Given the standard Ising partition function: $$Z(\theta ,h) = \sum\limits_{\bf{x}} {\exp \left\{ {\theta \sum\limits_{(i,j) \in E} {{x_i}{x_j}} + h\sum\limits_{i \in V} {{x_i}} } \right\}}, $$

is there a closed form expression for the lower bound of the free-energy (Pressure) per-site, defined as,

$$\psi (\theta ,h) = \mathop {\lim }\limits_{n \to \infty } \frac{{\log \left( {Z(\theta ,h)} \right)}}{n}.$$

My hunch is that is $2\theta + h$ based on taking limits of an approximation suggested in this article

Any ideas on its suitability as a lower bound?

This post imported from StackExchange Physics at 2014-06-21 09:02 (UCT), posted by SE-user user48476
asked Jun 19, 2014 in Theoretical Physics by user48476 (15 points) [ no revision ]

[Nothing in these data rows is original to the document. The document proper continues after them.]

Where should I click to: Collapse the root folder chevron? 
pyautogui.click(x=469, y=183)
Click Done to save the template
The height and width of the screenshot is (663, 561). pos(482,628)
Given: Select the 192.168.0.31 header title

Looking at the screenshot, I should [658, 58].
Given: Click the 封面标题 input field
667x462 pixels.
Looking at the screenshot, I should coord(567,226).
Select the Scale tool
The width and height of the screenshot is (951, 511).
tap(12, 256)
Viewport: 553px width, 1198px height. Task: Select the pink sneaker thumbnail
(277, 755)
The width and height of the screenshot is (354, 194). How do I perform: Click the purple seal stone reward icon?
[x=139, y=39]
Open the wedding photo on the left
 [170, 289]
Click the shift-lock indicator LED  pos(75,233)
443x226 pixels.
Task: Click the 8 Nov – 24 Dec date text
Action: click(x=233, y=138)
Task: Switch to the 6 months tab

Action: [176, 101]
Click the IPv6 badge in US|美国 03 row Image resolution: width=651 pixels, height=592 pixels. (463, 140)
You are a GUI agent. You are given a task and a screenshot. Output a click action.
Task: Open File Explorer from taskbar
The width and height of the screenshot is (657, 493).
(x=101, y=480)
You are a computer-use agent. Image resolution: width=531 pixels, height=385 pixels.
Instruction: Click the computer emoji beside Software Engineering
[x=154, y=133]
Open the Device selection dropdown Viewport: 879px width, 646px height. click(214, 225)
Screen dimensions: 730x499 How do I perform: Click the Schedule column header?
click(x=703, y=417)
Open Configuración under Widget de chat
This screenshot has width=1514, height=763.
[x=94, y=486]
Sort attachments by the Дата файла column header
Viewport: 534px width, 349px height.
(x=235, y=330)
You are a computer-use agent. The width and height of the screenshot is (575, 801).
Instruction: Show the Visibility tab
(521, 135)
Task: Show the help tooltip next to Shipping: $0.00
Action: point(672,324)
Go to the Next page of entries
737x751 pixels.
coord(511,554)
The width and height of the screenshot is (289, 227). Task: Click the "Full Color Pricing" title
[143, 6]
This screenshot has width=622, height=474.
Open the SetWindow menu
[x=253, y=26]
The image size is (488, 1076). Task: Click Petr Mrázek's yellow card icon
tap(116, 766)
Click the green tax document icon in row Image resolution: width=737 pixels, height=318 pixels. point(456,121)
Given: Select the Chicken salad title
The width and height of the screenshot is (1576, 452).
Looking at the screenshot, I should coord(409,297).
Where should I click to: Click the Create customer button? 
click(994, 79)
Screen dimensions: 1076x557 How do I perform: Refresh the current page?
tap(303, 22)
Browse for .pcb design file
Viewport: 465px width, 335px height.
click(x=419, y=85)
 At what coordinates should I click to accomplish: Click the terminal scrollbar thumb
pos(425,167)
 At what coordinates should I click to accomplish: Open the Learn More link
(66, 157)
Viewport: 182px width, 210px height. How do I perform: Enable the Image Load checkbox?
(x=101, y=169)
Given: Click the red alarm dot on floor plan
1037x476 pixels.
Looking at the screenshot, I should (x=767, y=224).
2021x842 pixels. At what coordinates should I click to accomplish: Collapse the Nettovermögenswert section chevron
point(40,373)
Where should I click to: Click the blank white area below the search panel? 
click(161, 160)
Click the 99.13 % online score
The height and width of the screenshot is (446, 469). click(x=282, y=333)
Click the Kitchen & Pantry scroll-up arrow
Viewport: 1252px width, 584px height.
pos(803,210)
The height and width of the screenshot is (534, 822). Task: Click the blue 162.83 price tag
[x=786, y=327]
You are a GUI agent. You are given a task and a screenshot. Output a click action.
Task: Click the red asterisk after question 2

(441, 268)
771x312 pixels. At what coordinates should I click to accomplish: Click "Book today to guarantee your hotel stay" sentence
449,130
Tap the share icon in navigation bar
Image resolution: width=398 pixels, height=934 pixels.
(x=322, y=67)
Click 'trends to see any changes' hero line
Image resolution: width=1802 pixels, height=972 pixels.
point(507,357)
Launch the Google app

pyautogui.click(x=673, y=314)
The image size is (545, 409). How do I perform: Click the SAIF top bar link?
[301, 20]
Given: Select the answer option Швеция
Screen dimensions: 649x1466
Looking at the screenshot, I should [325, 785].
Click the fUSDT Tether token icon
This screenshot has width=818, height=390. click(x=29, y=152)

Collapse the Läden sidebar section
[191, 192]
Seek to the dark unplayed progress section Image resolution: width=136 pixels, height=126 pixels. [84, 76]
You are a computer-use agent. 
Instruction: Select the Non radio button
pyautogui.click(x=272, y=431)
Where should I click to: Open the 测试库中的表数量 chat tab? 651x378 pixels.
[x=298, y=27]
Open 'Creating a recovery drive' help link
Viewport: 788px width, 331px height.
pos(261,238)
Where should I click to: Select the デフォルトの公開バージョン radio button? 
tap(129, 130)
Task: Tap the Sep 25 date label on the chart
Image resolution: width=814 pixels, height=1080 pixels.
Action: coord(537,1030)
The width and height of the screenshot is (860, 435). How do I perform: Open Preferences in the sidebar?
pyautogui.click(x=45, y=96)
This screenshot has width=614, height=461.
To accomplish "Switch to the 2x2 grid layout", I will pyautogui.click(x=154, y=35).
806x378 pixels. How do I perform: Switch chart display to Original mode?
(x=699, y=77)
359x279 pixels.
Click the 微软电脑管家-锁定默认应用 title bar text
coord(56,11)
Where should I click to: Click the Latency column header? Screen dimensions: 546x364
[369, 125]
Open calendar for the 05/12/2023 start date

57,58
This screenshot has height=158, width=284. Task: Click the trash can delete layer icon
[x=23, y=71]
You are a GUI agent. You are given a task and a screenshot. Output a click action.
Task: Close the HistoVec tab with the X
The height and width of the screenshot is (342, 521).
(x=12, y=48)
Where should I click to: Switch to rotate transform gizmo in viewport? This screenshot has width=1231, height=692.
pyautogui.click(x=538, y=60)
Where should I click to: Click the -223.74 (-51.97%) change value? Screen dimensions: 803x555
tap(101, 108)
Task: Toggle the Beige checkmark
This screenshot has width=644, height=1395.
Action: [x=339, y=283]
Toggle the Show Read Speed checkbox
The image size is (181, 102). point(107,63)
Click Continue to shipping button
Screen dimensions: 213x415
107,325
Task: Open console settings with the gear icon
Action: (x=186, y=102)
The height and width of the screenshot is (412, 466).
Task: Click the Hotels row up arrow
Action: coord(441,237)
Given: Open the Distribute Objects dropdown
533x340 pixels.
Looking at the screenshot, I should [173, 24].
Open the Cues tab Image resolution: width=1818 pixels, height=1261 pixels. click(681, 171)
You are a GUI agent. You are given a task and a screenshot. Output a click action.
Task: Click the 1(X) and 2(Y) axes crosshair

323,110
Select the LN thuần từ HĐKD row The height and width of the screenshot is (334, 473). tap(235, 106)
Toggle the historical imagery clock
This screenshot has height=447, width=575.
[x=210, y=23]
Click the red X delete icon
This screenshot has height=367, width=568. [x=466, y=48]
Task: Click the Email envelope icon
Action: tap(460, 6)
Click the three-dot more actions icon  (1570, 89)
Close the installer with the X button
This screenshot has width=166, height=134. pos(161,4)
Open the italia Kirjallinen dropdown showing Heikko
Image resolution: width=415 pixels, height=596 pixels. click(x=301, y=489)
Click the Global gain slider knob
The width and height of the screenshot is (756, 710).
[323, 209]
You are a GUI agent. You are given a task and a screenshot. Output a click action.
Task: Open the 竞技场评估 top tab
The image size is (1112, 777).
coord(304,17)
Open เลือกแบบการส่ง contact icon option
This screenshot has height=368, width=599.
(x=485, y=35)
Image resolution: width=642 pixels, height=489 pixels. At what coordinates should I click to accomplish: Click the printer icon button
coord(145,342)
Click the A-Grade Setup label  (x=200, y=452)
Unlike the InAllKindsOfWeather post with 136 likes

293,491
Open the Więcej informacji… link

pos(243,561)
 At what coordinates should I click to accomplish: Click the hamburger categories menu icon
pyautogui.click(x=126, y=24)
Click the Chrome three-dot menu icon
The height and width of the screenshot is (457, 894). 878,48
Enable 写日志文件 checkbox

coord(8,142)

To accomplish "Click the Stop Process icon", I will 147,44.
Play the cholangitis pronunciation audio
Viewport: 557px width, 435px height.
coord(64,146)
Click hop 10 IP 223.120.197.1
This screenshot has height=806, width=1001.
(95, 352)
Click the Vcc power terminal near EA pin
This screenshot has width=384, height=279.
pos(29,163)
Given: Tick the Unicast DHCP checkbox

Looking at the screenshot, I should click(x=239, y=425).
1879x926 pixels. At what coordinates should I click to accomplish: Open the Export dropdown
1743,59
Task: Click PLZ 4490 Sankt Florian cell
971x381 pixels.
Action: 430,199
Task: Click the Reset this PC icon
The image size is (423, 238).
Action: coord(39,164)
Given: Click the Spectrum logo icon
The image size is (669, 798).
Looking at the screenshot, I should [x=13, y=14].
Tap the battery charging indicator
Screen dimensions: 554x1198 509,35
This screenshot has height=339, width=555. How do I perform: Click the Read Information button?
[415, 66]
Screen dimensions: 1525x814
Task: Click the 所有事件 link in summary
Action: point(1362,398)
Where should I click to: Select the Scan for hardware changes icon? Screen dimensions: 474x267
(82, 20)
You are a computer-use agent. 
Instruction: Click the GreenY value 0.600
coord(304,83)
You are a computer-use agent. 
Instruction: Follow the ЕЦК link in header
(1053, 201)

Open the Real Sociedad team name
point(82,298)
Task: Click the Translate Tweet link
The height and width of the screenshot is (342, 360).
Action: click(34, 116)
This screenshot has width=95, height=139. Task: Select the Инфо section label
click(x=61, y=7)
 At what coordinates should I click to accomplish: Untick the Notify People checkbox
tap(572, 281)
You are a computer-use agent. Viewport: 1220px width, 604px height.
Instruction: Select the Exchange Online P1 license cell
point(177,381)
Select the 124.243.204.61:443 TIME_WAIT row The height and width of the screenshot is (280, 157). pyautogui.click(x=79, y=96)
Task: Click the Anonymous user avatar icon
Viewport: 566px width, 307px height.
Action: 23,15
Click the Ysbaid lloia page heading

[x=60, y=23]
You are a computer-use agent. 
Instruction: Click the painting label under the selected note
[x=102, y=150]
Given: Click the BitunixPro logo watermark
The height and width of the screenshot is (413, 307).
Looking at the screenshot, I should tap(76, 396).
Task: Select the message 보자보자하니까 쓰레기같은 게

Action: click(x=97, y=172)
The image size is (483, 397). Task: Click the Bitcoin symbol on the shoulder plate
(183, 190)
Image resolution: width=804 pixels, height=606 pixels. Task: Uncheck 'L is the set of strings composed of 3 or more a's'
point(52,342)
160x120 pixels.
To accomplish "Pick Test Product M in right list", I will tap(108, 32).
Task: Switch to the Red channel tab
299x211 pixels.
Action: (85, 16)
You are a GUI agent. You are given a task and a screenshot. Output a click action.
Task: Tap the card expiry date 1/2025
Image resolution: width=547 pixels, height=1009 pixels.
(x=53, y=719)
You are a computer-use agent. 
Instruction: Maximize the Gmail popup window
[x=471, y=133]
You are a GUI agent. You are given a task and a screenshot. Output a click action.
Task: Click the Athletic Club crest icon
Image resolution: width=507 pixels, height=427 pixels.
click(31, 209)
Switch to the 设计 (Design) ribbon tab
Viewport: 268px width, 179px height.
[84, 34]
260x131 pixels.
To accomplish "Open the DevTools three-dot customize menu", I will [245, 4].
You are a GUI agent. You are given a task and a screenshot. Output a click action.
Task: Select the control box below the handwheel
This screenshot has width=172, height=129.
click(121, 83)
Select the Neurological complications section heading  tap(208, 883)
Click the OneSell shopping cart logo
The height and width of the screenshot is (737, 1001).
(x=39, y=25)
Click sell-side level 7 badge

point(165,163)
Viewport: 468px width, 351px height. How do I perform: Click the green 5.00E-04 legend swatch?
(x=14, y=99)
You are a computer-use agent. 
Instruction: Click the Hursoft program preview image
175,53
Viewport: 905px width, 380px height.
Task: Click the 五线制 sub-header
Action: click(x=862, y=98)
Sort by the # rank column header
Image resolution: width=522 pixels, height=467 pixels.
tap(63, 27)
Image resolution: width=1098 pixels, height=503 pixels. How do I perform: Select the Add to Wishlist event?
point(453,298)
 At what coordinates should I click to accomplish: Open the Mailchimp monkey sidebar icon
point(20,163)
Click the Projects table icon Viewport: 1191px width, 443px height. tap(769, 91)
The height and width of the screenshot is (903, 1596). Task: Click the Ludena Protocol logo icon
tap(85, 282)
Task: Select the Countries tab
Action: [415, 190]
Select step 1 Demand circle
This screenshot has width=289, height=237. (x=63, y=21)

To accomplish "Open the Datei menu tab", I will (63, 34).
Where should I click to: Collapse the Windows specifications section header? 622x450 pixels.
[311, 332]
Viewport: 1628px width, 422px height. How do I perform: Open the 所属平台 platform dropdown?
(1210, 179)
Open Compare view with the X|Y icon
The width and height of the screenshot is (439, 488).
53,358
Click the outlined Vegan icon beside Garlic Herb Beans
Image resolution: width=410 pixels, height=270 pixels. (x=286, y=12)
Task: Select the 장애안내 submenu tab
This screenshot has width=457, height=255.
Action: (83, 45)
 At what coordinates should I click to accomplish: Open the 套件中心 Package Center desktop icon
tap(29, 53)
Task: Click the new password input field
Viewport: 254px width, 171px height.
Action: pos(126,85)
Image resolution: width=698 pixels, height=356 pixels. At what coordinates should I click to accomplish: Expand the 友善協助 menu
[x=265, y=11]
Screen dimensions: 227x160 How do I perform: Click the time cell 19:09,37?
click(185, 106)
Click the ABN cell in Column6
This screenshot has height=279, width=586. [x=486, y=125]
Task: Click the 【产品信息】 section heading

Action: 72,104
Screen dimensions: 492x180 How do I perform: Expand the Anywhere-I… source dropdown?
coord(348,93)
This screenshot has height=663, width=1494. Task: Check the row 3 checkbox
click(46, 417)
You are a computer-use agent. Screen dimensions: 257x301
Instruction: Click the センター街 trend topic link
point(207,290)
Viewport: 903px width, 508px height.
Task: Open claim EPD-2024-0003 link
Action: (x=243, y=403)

Your definition of the free energy differs from the standard one by a minus sign. The answer can't be that simple (or is too weak to be of any use). Set $h=0$ and the exact solution (due to Onsager) is known and exhibits different behaviour for $\theta<\theta_c$ and $\theta>\theta_c$ for a critical value that I denote by $\theta_c$ (given by $(\sinh 2\theta_c)^2=1$ for the square lattice). A similar exact solution is not known for non-zero $h$. Now one expects a phase transition across a real codimension one "wall" in the $(\theta,h)$ plane that can be written as $\theta_c(h)$. I expect two different bounds on either side of the wall.

@Suresh1: the sharp phase-transition doesn't happen at any nonzero h, and at large h, you might as well use a single-site lower bound.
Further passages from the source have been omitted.